[Stored records]
§
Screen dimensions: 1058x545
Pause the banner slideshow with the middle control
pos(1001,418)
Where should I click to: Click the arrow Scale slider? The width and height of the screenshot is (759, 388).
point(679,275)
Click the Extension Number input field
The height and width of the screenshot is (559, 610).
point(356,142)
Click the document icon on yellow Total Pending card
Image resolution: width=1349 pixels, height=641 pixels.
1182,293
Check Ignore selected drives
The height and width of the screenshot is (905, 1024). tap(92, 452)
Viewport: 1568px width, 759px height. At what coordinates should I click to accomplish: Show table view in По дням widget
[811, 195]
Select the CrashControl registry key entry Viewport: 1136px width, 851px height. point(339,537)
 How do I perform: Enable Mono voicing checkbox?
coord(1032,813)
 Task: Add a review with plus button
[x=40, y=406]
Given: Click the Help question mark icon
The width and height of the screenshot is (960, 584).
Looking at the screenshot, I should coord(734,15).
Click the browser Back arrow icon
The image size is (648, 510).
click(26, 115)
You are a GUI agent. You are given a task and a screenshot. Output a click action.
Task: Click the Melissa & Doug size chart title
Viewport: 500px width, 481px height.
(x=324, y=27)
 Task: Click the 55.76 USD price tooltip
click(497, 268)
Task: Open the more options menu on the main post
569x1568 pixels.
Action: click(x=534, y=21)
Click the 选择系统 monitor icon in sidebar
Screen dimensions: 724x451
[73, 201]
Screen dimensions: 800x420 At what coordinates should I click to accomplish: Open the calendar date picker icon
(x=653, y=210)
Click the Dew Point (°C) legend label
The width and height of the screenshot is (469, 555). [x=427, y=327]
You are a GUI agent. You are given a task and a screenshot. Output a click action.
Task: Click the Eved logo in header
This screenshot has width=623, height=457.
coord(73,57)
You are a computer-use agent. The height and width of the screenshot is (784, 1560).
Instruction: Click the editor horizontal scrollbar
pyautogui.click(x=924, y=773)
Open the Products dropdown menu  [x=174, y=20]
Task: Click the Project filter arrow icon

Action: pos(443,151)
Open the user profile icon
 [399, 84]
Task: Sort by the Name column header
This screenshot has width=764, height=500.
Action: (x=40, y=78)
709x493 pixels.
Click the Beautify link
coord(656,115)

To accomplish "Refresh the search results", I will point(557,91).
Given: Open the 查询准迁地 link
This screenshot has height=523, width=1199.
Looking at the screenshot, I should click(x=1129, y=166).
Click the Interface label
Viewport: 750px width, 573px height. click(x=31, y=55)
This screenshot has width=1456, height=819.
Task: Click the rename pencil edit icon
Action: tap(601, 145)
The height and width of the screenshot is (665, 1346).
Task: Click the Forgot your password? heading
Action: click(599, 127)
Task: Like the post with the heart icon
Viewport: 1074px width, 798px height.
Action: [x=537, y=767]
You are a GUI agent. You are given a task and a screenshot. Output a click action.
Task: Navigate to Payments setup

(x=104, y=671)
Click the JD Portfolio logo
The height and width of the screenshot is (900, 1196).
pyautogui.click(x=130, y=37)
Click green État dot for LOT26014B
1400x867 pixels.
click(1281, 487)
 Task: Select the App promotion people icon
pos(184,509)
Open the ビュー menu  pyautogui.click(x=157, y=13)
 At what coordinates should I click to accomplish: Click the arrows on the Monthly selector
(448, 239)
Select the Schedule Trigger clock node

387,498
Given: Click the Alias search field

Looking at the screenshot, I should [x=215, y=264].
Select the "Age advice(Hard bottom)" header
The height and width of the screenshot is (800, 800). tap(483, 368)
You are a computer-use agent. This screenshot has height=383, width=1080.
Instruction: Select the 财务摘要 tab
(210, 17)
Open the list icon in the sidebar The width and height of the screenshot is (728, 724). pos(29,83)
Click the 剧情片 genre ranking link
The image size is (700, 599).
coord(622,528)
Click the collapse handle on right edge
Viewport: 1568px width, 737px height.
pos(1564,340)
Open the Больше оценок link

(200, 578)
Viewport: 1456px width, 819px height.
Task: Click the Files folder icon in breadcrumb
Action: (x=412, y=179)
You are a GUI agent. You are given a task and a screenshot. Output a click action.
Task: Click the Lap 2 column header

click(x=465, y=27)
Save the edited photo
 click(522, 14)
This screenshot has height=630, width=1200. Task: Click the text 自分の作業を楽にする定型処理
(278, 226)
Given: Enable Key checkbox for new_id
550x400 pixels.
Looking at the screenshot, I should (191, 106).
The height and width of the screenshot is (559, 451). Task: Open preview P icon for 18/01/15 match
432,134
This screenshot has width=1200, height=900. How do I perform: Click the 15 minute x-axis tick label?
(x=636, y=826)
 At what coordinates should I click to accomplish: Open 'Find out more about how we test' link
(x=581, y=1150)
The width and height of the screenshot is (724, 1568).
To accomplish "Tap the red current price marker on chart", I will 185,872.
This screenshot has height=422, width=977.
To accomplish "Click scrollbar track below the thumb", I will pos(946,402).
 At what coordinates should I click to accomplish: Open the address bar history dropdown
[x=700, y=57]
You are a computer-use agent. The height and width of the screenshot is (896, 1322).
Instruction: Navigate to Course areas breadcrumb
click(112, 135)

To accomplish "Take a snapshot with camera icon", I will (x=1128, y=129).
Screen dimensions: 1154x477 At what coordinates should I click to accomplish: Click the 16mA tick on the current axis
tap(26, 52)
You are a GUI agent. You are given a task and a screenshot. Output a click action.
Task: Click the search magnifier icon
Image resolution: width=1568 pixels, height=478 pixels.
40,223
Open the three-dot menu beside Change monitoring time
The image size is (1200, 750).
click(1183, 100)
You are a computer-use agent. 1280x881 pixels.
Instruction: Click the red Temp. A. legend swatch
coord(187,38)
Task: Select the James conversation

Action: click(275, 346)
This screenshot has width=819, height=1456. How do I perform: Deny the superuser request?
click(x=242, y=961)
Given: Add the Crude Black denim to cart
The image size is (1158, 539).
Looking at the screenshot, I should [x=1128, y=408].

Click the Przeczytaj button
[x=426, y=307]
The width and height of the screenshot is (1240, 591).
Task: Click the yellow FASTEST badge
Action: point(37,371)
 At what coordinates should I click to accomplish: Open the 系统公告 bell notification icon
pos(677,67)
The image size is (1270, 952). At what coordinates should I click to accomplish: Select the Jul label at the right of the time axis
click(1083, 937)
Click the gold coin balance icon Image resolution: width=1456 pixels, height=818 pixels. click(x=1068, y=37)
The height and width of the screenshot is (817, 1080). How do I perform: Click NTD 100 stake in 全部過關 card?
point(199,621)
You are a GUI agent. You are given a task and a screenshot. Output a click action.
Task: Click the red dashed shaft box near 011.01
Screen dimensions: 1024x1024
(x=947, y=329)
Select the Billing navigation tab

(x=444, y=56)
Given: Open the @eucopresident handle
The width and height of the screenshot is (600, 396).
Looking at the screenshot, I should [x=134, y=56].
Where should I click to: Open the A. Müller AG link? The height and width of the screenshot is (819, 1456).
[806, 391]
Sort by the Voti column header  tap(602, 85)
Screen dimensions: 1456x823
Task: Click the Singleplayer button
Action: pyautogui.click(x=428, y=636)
§
__AIM OF THE EXERCISE__: Word for word, restate only the lines from the one containing "Where should I click to: Open" through the last line of the entries, with both ends kept.

__TASK SOLUTION__:
Where should I click to: Open the A. Müller AG link? The height and width of the screenshot is (819, 1456).
[806, 391]
Sort by the Voti column header  tap(602, 85)
Screen dimensions: 1456x823
Task: Click the Singleplayer button
Action: pyautogui.click(x=428, y=636)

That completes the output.